En cuarto grado me pasó algo terrible, dice Alfonso, el sábado pasa sosegado por el bar de la galería Central y espera que la moza le traiga una lágrima. Lo sobrellevé y luego me convertí en un recitador solicitado en todas partes, indica, en un relato que, con ver nomás su rostro, encendido  en una  mueca de travesura de hombre viejo, cualquiera sabe que trae miga. La maestra era la Tita Garnica, relata y mira para arriba como buscando algo en su prodigiosa memoria de más de 80 larguísimos años, bien vividos. No le doy mucha bolilla, una morocha espectacular, de esas que  solamente los sábados le regalan al iris, acaba de entrar al quiosco del frente, lleva piernas larguísimas, como puestas por una mano invisible, perfectas, postes de quebracho labrado tipo botella, ese colorcito, ¿ha visto?, y la misma firmeza, con músculos no tan marcados,  todo  perfecto. Al rato se da vuelta y recién le observo el rostro, es finísima.

Sigue contando que su maestra era la Tita Garnica. No la ubico, pero los otros parece que sí.  Ah,  la Tita, aprueba uno. Y Alfonso se complace porque, por lo menos alguien confirma su recuerdo,  que en estos casos, es  lo mismo que ratificar toda su  historia. En la  escuela de Suncho Corral los chicos que iban con zapatos se sentaban adelante, el hijo del farmacéutico, del comisario, del almacenero. Más atrás los que tenían zapatillas y al fondo los de alpargatas, los pésimos. En cuyo equipo militaba Alfonso. Que aclara que era mal alumno, pero buen recitador. A esa edad se sabía de memoria varias poesías.

De repente la  morocha se mueve para  saludar a una amiga, es una corzuela, bichito de Dios, suelta en el centro de la ciudad. Es preciosa, bombón que camina, miel pura de abejas, rosa florecida. Algo me pierdo de la conversación, pero qué me importa. Otro le hace una acotación, le dice no sé qué. Alfonso recuerda que estaba por llegar la fiesta del 25 de Mayo. La señorita Tita le pregunta en un recreo si sabía recitar “Caballito criollo”, de Belisario Roldán. Responde  que sí. ¿Pero la sabes de memoria, con entonación y todo? Por supuesto que  sí. Entonces vení esta tarde a casa, le ordena.

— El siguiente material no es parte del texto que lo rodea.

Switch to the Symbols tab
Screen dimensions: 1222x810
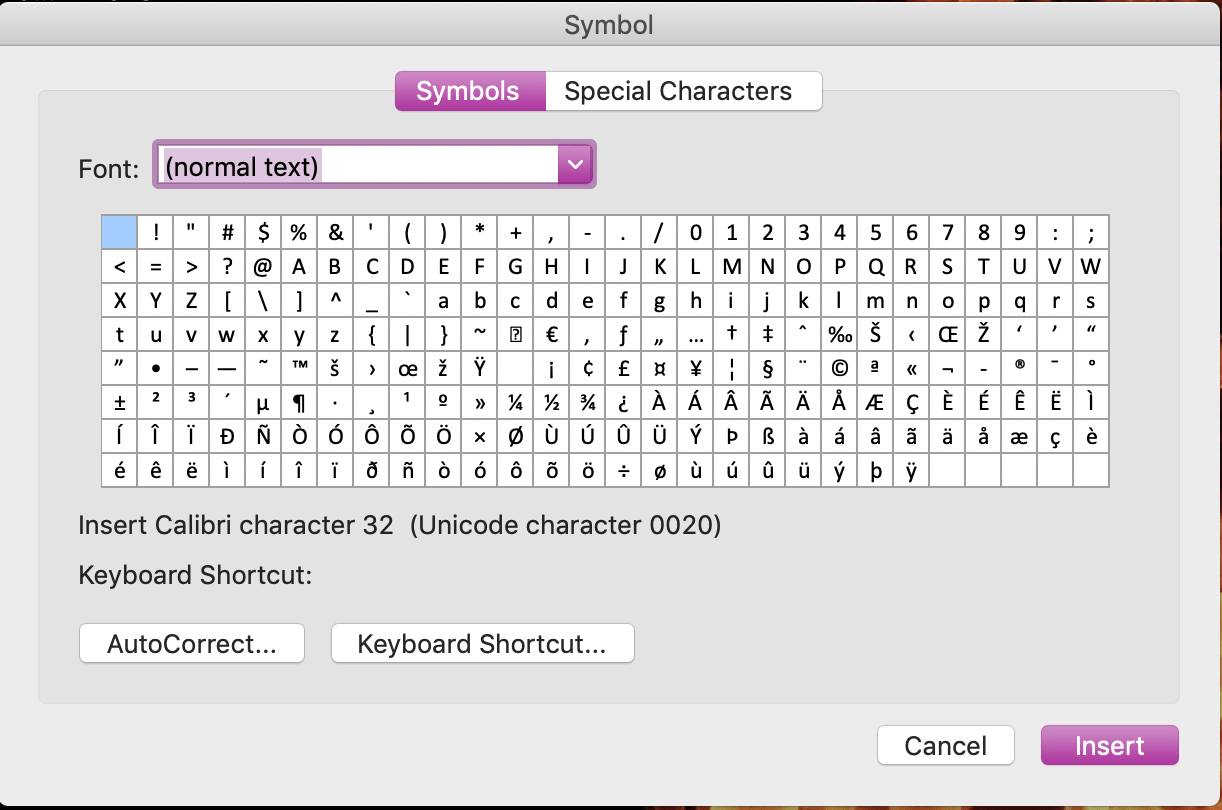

Alfonso se emociona y ya no son recuerdos sino saudades, lo que evoca. Esa tarde su padre le puso alpargatas nuevas, ¡con medias!, para ir a la casa  de la maestra. La  morocha ahora se ríe y me derrito mirándola. Ya no me importa ser disimulado, si cree que soy un viejo verde, qué me importa. Alfonso llega a la casa de la señorita y también estaba Paquito Pérez, uno de los mejores alumnos y de los que iban con zapatos lustrados a la escuela. Trae un shorcito deshilachado y una remera que le descubre toda la espalda. Ah, quién tuviera treinta años menos, pienso.  La maestra le pregunta de nuevo a Alfonso si sabe bien el “Caballito criollo” y responde que sí.  Pero ¿bien, bien? Por supuesto.

Entonces enseñale a este, señala  la maestra. Paquito era más presentable, le compraban zapatos negros, era buen alumno, pero no sabía decir poesías. Alfonso cuenta que se sobrepuso, atravesó ese tropezón de la  infancia y luego, en la vida, recitó ante encumbrados auditorios de la Argentina y el mundo.
En medio del bullicio del bar, la morocha se manda a mudar rumbo a la Avellaneda. Queda un perfume de primavera perdida en el ambiente. La ciudad sigue su marcha, en la plaza Libertad las  palomas siguen en lo suyo. Llega la moza, pido otro café.